Para os EUA há muito mais em jogo do que só as relações com o Japão. A disputa de Pequim com Tóquio pelas ilhas é uma das muitas disputas territoriais entre a China e seus vizinhos. As novas restrições aéreas se sobrepõem à zona sul-coreana, assim como à reivindicação territorial do Japão. As Filipinas estão insatisfeitas pelo que veem como um a falha dos EUA em apoiar o país em sua disputa com Pequim por um grupo de ilhas. O Vietnã tem uma rusga com a China por causa de fronteiras marítimas.
De modo consciente ou não, Pequim agora transformou o controle do espaço aéreo em torno de Senkaku num teste decisivo do compromisso dos EUA com a segurança do Leste da Ásia. A aceitação das restrições chinesas por Washington enviaria um sinal para todas as outras nações da região de que não se pode confiar nos EUA para defender o status quo contra o expansionismo chinês.
Mas demonstrar sua resolução de potência residente no Sudeste da Ásia, com o patrulhamento constante do espaço aéreo disputado, é aceitar uma nova fonte de atritos com Pequim. Minha aposta é que Obama, acusado de governar sobre o colapso do poder dos EUA no Oriente Médio, não tem como recuar em relação a Senkaku.
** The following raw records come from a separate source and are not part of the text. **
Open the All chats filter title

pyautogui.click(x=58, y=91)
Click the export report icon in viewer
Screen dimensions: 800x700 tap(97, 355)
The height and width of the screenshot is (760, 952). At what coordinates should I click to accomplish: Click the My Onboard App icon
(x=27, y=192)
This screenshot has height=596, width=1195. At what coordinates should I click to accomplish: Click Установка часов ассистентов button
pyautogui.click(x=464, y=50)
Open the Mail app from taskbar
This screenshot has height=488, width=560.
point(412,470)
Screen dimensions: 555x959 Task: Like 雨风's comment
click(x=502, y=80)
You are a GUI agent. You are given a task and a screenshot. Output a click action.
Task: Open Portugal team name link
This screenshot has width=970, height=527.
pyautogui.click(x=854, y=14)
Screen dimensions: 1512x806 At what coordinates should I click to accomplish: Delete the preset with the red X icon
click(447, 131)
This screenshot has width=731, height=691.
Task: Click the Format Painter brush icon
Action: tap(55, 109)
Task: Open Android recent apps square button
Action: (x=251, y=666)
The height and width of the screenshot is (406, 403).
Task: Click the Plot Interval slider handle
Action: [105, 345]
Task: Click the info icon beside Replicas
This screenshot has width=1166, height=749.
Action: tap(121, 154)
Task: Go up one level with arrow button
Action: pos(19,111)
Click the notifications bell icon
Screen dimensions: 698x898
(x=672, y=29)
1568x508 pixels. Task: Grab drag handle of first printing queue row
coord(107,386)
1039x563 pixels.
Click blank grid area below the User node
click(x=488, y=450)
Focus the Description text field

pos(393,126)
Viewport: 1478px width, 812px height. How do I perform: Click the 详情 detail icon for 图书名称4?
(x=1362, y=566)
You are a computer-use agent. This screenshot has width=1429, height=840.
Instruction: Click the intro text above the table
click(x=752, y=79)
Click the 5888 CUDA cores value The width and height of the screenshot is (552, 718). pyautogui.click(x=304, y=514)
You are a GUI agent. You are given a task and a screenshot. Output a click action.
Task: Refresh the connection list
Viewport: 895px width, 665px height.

As autoridades chinesas estudam muito a história. A ascensão da Alemanha no fim do século XIX há muito tem destaque no currículo da elite responsável pela política externa da China. Eles dizem que a China não repetirá o erro alemão de unificar os vizinhos contra a sua ascensão à condição de potência maior. Essa atenção ao passado parece agora estar assumindo uma posição secundária na determinação da China de afirmar seu poder. Os erros da história sempre se repetem.